According to a recently updated classified intelligence study, the U.S. Department of Energy has now concluded that a laboratory leak in China most likely caused the COVID-19 pandemic.
The Department of Energy stated in the intelligence report that it had "low confidence" that the virus likely spread due to a mishap at a laboratory, The Wall Street Journal reported Sunday. The classified intelligence report was provided to the White House and members of Congress.
The analysis widens the gap in opinion inside the U.S. government on whether the COVID-19 pandemic started in China in 2019 as a result of an accidental lab leak or whether it occurred naturally.
The Department of Energy, which was previously undecided on a cause, now aligns with the FBI, which has "moderate confidence" about the lab leak. Meanwhile, four other agencies and the National Intelligence Council think the virus originated through natural transmission from an infected animal, while two other agencies are undecided, according to the WSJ.
National security adviser Jake Sullivan told CNN that the intelligence community, comprised of 18 government agencies and organizations, remains divided on the matter.
"Right now, there is not a definitive answer that has emerged from the intelligence community on this question," Sullivan said. "Some elements of the intelligence community have reached conclusions on one side, some on the other. A number of them have said they just don't have enough information to be sure."
Sullivan added that President Joe Biden has "directed, repeatedly, every element of our intelligence community to put effort and resources behind getting to the bottom of this question."
The intelligence community has noted that a lack of cooperation from Beijing has made it difficult to get to the bottom of the question, CNN reported. The Chinese government has continuously denied that COVID-19 could have come from one of its labs in Wuhan.

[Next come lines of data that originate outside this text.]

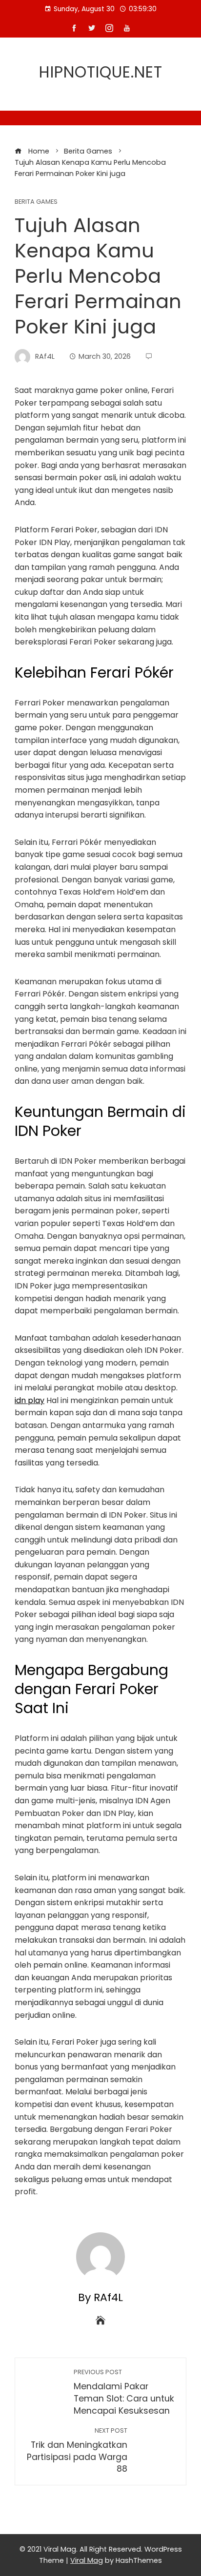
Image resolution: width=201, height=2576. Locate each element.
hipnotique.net (100, 72)
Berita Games (36, 202)
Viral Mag (86, 2560)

Chinese Foreign Ministry spokeswoman Mao Ning said Monday at a regular press briefing in Beijing that "origins tracing of COVID-19 is a science matter and shouldn't be politicized," per Bloomberg.
"The conclusion that a lab leak is highly unlikely is a science-based and authoritative conclusion reached by the joint China-WHO mission," Ning said. "It is faithfully reflected in their report, and has been recognized by the world and the science community."
Officials around the world have been working to determine where COVID-19 came from to both hold any responsible parties to account and to understand its inception in order to prevent the next pandemic, ABC News reported.
The National Intelligence Council has said it would be unable to provide a more definitive explanation for the origin of COVID-19 unless new information allows them to "determine the specific pathway for initial natural contact with an animal or to determine that a laboratory in Wuhan was handling SARS-CoV-2 or a close progenitor virus before COVID-19 emerged."
"The [intelligence community] -- and the global scientific community -- lacks clinical samples or a complete understanding of epidemiological data from the earliest COVID-19 cases," the council said in a report. "If we obtain information on the earliest cases that identified a location of interest or occupational exposure, it may alter our evaluation of hypotheses."
The intelligence community has said that it does not believe COVID-19 was genetically engineered or developed by China as a biological weapon.